On the other point, personally, I don't think it necessary to engage an architect to make the objection, but if you're not comfortable doing it yourself, where's the harm?


----------



## tups7 (12 Apr 2007)

*Re: Planning objections*

I recently built a house, and thought it appropriate to give a copy of the plans to my new neighbour before I applied. Had a bit of a chat with them, and they seemd sound enough about it.

When I heard nothing from them. I went away and applied. Weeks later, the day before the final day for objections, the neighbour lost the plot, said I had mislead them with my description, even though I had given them the plans. They saw where I dug the test holes for the perculation area, 25m from the proposed development, and thought that is where the house was going. When the got around to looking at the drawings, which showed the house 25m closer to them they wrote a stinker of a letter objecting to the developments proximity to thier house. I got held up in the planning process for 18 months as a result. And now we dont talk.

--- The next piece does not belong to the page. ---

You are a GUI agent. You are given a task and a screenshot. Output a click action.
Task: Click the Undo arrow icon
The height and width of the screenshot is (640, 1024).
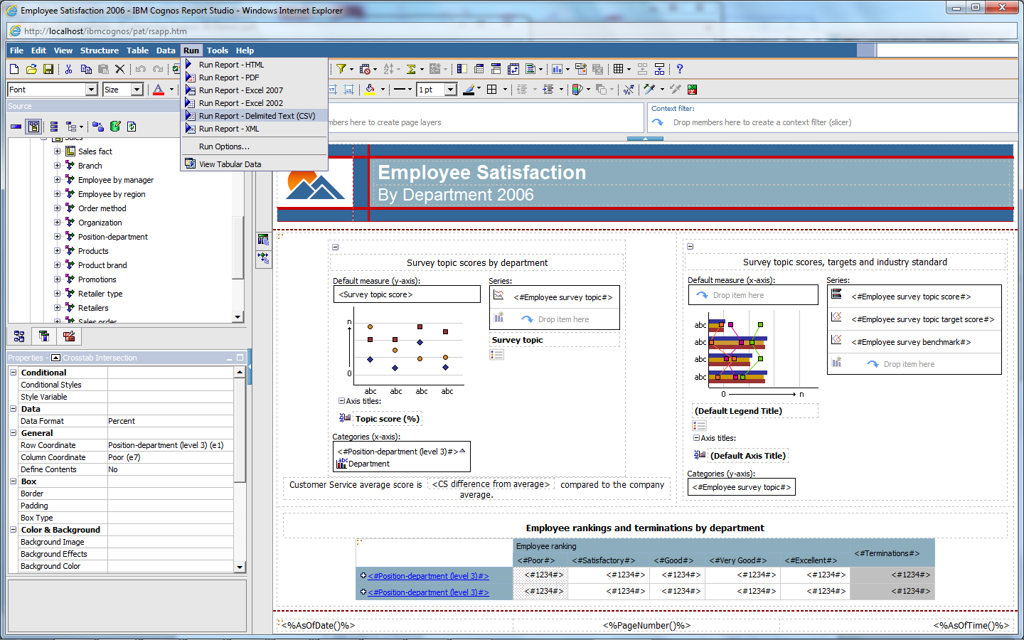[141, 69]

So from where I am standing, leaving up to a third party is the way to go.


----------



## nutty nut (12 Apr 2007)

*Re: Planning objections*

My problem with this whole thread is that the OP had already established the basis for an objection ie overlooking. Why on earth come here looking for advice when he/she knew how they were going be affected by the neighbours proposals.

I and several others suggested that the OP should talk to the neighbour concerned and when asked if they did in fact talk the matter through the response from the OP was that the neighbour (in the OP's opinion only) had decided that it be left in the hands of the planners. 

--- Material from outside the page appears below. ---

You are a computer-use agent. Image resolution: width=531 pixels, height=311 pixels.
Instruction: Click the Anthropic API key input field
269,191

There was obviously no discussion between the parties despite all the good advice given here so as far as I can see the OP posted here with the intentions of getting advice on other issues he/she could include in their objection. In my opinion it was a simple case of objecting for the sake of objecting.

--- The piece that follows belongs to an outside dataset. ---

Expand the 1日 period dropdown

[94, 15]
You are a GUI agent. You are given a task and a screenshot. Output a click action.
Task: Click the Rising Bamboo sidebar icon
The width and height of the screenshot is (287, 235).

Its no wonder I dont involve myself in these issues from a works point of view.


----------



## galwaytt (12 Apr 2007)

*Re: Planning objections*

when you think about, there isn't even a need to object.  The development (as far as can be determined), shouldn't pass, anyway.

say he did get PP.  He gets a 'decision to grant', and following that, there is a 30-day period in which to object, before the PP gets actually granted.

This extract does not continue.